Path: blob/master/2020-fall/materials/tutorial_06/tutorial_06.ipynb
2051 views
Tutorial 6: Classification
Lecture and Tutorial Learning Goals:
After completing this week's lecture and tutorial work, you will be able to:
Recognize situations where a simple classifier would be appropriate for making predictions.
Explain the k-nearest neighbour classification algorithm.
Interpret the output of a classifier.
Compute, by hand, the distance between points when there are two explanatory variables/predictors.
Describe what a training data set is and how it is used in classification.
In a dataset with two explanatory variables/predictors, perform k-nearest neighbour classification in R using
tidymodels
to predict the class of a single new observation.
Question 0.1 Multiple Choice:
{points: 1}
Before applying k-nearest neighbour to a classification task, we need to scale the data. What is the purpose of this step?
A. To help speed up the knn algorithm.
B. To convert all data observations to numeric values.
C. To ensure all data observations will be on a comparable scale and contribute equal shares to the calculation of the distance between points.
D. None of the above.
Assign your answer to an object called answer0.1
. Make sure the correct answer is an uppercase letter. Surround your answer with quotation marks (e.g. "F"
).
Note: we typically standardize (i.e., scale and center) the data before doing classification. For the K-nearest neighbour algorithm specifically, centering has no effect. But it doesn't hurt, and can help with other predictive data analyses, so we will do it below.
1. Fruit Data Example
In the agricultural industry, cleaning, sorting, grading, and packaging food products are all necessary tasks in the post-harvest process. Products are classified based on appearance, size and shape, attributes which helps determine the quality of the food. Sorting can be done by humans, but it is tedious and time consuming. Automatic sorting could help save time and money. Images of the food products are captured and analysed to determine visual characteristics.

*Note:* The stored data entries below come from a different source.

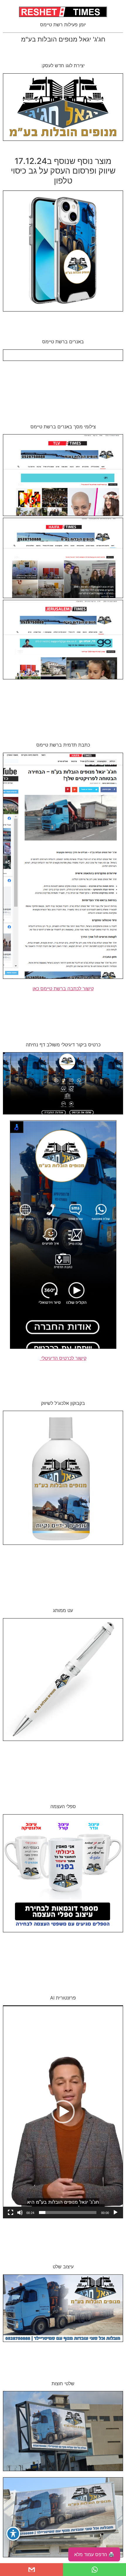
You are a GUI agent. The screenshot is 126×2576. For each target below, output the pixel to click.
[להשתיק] (20, 2212)
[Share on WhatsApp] (94, 2569)
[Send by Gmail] (31, 2569)
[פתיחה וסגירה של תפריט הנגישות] (13, 2534)
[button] (63, 2111)
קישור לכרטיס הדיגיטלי (63, 1358)
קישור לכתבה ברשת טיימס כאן (63, 988)
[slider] (67, 2212)
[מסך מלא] (10, 2212)
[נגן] (115, 2212)
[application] (63, 2111)
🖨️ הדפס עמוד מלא (94, 2554)
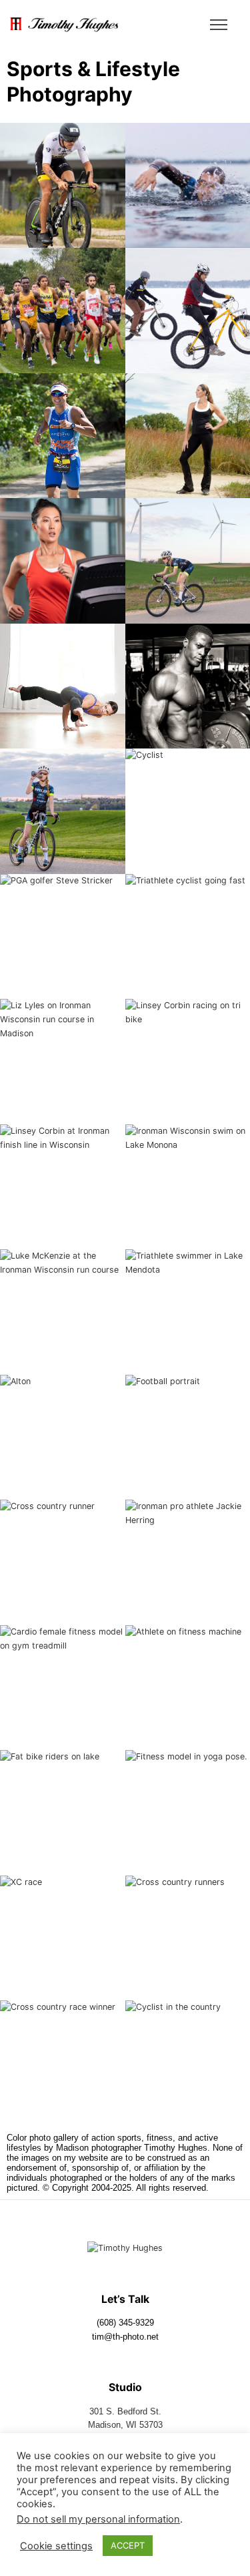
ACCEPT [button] (128, 2545)
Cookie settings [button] (56, 2546)
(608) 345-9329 (125, 2323)
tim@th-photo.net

The dataset contains observations of fruit described with four features 1) mass 2) width 3) height and 4) color score.
Question 1.0
{points: 1}
Load the file, fruit_data.csv
, into your notebook.
mutate()
the fruit_name
column such that it is a factor using the as_factor()
function.
Assign your data to an object called fruit_data
.
Let's take a look at the first six observations in the fruit dataset. Run the cell below.
Question 1.0.1
{points: 1}
Which of the columns are categorical?
A. Fruit label, width, fruit subtype
B. Fruit name, color score, height
C. Fruit label, fruit subtype, fruit name
D. Color score, mass, width
Assign your answer to an object called answer1.0.1
. Make sure the correct answer is an uppercase letter. Remember to surround your answer with quotation marks (e.g. "E"
).
Run the cell below, and find the nearest neighbour based on mass and width to the first observation just by looking at the scatterplot (the first observation has been circled for you).
Question 1.1 Multiple Choice:
{points: 1}
Based on the graph generated, what is fruit_name
of the closest data point to the one circled?
A. apple
B. lemon
C. mandarin
D. orange
Assign your answer to an object called answer1.1
. Make sure the correct answer is an uppercase letter. Surround your answer with quotation marks (e.g. "F"
).
Question 1.2
{points: 1}
Using mass and width, calculate the distance between the first observation and the second observation.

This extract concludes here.